PROBLEM TO SOLVE
Please restate the lines shown below exactly, every one of them.

____________

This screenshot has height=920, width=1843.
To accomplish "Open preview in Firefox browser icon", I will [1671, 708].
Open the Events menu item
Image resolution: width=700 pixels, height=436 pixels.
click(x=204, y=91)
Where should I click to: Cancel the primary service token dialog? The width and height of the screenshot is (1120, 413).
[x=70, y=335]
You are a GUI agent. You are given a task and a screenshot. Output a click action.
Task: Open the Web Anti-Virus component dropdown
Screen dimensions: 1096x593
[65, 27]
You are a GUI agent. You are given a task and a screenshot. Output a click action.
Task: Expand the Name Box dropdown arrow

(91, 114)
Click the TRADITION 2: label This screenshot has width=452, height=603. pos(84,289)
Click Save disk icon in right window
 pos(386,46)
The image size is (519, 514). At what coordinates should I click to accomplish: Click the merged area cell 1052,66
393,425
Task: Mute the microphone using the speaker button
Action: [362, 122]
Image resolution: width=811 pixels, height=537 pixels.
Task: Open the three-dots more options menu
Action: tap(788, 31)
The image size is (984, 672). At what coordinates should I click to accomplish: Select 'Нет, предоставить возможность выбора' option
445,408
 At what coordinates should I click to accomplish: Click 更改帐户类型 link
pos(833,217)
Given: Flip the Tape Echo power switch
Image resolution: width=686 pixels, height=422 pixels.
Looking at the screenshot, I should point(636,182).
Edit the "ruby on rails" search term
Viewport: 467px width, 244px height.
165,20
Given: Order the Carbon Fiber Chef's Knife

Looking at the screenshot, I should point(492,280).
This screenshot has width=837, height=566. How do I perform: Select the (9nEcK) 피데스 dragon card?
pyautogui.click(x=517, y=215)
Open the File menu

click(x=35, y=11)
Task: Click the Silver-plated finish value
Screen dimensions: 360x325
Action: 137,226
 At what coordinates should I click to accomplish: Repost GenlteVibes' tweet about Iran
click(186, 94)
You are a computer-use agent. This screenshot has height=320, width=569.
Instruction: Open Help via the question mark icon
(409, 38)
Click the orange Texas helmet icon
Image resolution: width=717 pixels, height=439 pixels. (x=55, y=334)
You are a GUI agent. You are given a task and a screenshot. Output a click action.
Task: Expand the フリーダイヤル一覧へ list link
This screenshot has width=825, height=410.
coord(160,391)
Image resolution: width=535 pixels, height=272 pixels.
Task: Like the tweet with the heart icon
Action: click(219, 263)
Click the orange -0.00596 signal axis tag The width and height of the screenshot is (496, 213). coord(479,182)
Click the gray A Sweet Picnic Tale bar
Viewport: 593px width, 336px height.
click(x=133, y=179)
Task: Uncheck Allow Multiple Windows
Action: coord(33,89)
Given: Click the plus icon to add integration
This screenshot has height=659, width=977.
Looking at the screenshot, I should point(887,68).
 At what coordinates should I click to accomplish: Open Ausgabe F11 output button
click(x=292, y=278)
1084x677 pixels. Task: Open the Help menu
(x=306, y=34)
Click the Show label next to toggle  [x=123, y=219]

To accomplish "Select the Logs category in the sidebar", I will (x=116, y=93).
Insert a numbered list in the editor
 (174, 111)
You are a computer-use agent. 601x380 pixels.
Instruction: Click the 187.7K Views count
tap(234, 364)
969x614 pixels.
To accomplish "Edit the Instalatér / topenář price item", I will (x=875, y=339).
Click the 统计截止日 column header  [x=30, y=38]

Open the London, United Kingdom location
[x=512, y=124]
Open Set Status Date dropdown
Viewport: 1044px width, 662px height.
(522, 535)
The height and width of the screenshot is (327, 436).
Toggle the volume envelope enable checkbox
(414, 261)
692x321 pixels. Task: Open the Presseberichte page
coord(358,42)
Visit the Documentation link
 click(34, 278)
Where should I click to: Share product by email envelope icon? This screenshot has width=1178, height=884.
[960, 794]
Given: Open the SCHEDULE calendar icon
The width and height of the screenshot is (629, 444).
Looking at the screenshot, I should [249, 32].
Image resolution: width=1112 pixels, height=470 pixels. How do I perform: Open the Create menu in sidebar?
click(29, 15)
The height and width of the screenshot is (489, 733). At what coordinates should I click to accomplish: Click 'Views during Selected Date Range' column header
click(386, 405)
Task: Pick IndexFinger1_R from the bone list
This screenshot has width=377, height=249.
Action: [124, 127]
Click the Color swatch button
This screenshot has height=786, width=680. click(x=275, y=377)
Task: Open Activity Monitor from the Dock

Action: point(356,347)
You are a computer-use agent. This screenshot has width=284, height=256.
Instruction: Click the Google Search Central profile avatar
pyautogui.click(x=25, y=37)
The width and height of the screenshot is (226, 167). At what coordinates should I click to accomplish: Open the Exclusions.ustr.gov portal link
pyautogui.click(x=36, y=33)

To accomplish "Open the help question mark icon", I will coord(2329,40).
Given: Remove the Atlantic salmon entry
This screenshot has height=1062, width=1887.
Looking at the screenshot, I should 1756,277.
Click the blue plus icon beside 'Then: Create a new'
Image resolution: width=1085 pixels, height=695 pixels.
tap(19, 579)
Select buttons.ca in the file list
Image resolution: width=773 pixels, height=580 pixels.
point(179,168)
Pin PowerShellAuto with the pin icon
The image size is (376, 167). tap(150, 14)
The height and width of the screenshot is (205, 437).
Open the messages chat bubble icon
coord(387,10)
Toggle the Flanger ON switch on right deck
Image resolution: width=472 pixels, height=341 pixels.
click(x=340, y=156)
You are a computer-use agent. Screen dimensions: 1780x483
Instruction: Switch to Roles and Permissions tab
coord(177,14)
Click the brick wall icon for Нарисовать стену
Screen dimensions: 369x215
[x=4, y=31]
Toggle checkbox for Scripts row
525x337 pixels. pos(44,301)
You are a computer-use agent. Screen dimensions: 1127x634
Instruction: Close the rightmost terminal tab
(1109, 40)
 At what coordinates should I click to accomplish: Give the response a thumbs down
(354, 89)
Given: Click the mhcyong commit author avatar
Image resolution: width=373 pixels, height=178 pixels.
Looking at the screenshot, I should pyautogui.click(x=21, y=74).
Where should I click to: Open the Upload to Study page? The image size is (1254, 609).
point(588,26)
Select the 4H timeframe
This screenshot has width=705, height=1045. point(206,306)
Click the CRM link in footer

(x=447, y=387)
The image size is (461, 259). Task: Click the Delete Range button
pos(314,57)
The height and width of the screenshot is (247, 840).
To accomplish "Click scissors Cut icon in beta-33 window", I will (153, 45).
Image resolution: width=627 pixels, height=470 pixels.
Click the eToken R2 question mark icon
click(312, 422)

____________

EXERCISE SOLUTION
This screenshot has height=920, width=1843.
To accomplish "Open preview in Firefox browser icon", I will [1671, 708].
Open the Events menu item
Image resolution: width=700 pixels, height=436 pixels.
click(x=204, y=91)
Where should I click to: Cancel the primary service token dialog? The width and height of the screenshot is (1120, 413).
[x=70, y=335]
You are a GUI agent. You are given a task and a screenshot. Output a click action.
Task: Open the Web Anti-Virus component dropdown
Screen dimensions: 1096x593
[65, 27]
You are a GUI agent. You are given a task and a screenshot. Output a click action.
Task: Expand the Name Box dropdown arrow

(91, 114)
Click the TRADITION 2: label This screenshot has width=452, height=603. pos(84,289)
Click Save disk icon in right window
 pos(386,46)
The image size is (519, 514). At what coordinates should I click to accomplish: Click the merged area cell 1052,66
393,425
Task: Mute the microphone using the speaker button
Action: [362, 122]
Image resolution: width=811 pixels, height=537 pixels.
Task: Open the three-dots more options menu
Action: tap(788, 31)
The image size is (984, 672). At what coordinates should I click to accomplish: Select 'Нет, предоставить возможность выбора' option
445,408
 At what coordinates should I click to accomplish: Click 更改帐户类型 link
pos(833,217)
Given: Flip the Tape Echo power switch
Image resolution: width=686 pixels, height=422 pixels.
Looking at the screenshot, I should point(636,182).
Edit the "ruby on rails" search term
Viewport: 467px width, 244px height.
165,20
Given: Order the Carbon Fiber Chef's Knife

Looking at the screenshot, I should point(492,280).
This screenshot has width=837, height=566. How do I perform: Select the (9nEcK) 피데스 dragon card?
pyautogui.click(x=517, y=215)
Open the File menu

click(x=35, y=11)
Task: Click the Silver-plated finish value
Screen dimensions: 360x325
Action: 137,226
 At what coordinates should I click to accomplish: Repost GenlteVibes' tweet about Iran
click(186, 94)
You are a computer-use agent. This screenshot has height=320, width=569.
Instruction: Open Help via the question mark icon
(409, 38)
Click the orange Texas helmet icon
Image resolution: width=717 pixels, height=439 pixels. (x=55, y=334)
You are a GUI agent. You are given a task and a screenshot. Output a click action.
Task: Expand the フリーダイヤル一覧へ list link
This screenshot has width=825, height=410.
coord(160,391)
Image resolution: width=535 pixels, height=272 pixels.
Task: Like the tweet with the heart icon
Action: click(219, 263)
Click the orange -0.00596 signal axis tag The width and height of the screenshot is (496, 213). coord(479,182)
Click the gray A Sweet Picnic Tale bar
Viewport: 593px width, 336px height.
click(x=133, y=179)
Task: Uncheck Allow Multiple Windows
Action: coord(33,89)
Given: Click the plus icon to add integration
This screenshot has height=659, width=977.
Looking at the screenshot, I should point(887,68).
 At what coordinates should I click to accomplish: Open Ausgabe F11 output button
click(x=292, y=278)
1084x677 pixels. Task: Open the Help menu
(x=306, y=34)
Click the Show label next to toggle  [x=123, y=219]

To accomplish "Select the Logs category in the sidebar", I will (x=116, y=93).
Insert a numbered list in the editor
 (174, 111)
You are a computer-use agent. 601x380 pixels.
Instruction: Click the 187.7K Views count
tap(234, 364)
969x614 pixels.
To accomplish "Edit the Instalatér / topenář price item", I will (x=875, y=339).
Click the 统计截止日 column header  [x=30, y=38]

Open the London, United Kingdom location
[x=512, y=124]
Open Set Status Date dropdown
Viewport: 1044px width, 662px height.
(522, 535)
The height and width of the screenshot is (327, 436).
Toggle the volume envelope enable checkbox
(414, 261)
692x321 pixels. Task: Open the Presseberichte page
coord(358,42)
Visit the Documentation link
 click(34, 278)
Where should I click to: Share product by email envelope icon? This screenshot has width=1178, height=884.
[960, 794]
Given: Open the SCHEDULE calendar icon
The width and height of the screenshot is (629, 444).
Looking at the screenshot, I should [249, 32].
Image resolution: width=1112 pixels, height=470 pixels. How do I perform: Open the Create menu in sidebar?
click(29, 15)
The height and width of the screenshot is (489, 733). At what coordinates should I click to accomplish: Click 'Views during Selected Date Range' column header
click(386, 405)
Task: Pick IndexFinger1_R from the bone list
This screenshot has width=377, height=249.
Action: [124, 127]
Click the Color swatch button
This screenshot has height=786, width=680. click(x=275, y=377)
Task: Open Activity Monitor from the Dock

Action: point(356,347)
You are a computer-use agent. This screenshot has width=284, height=256.
Instruction: Click the Google Search Central profile avatar
pyautogui.click(x=25, y=37)
The width and height of the screenshot is (226, 167). At what coordinates should I click to accomplish: Open the Exclusions.ustr.gov portal link
pyautogui.click(x=36, y=33)

To accomplish "Open the help question mark icon", I will coord(2329,40).
Given: Remove the Atlantic salmon entry
This screenshot has height=1062, width=1887.
Looking at the screenshot, I should 1756,277.
Click the blue plus icon beside 'Then: Create a new'
Image resolution: width=1085 pixels, height=695 pixels.
tap(19, 579)
Select buttons.ca in the file list
Image resolution: width=773 pixels, height=580 pixels.
point(179,168)
Pin PowerShellAuto with the pin icon
The image size is (376, 167). tap(150, 14)
The height and width of the screenshot is (205, 437).
Open the messages chat bubble icon
coord(387,10)
Toggle the Flanger ON switch on right deck
Image resolution: width=472 pixels, height=341 pixels.
click(x=340, y=156)
You are a computer-use agent. Screen dimensions: 1780x483
Instruction: Switch to Roles and Permissions tab
coord(177,14)
Click the brick wall icon for Нарисовать стену
Screen dimensions: 369x215
[x=4, y=31]
Toggle checkbox for Scripts row
525x337 pixels. pos(44,301)
You are a computer-use agent. Screen dimensions: 1127x634
Instruction: Close the rightmost terminal tab
(1109, 40)
 At what coordinates should I click to accomplish: Give the response a thumbs down
(354, 89)
Given: Click the mhcyong commit author avatar
Image resolution: width=373 pixels, height=178 pixels.
Looking at the screenshot, I should pyautogui.click(x=21, y=74).
Where should I click to: Open the Upload to Study page? The image size is (1254, 609).
point(588,26)
Select the 4H timeframe
This screenshot has width=705, height=1045. point(206,306)
Click the CRM link in footer

(x=447, y=387)
The image size is (461, 259). Task: Click the Delete Range button
pos(314,57)
The height and width of the screenshot is (247, 840).
To accomplish "Click scissors Cut icon in beta-33 window", I will (153, 45).
Image resolution: width=627 pixels, height=470 pixels.
Click the eToken R2 question mark icon
click(312, 422)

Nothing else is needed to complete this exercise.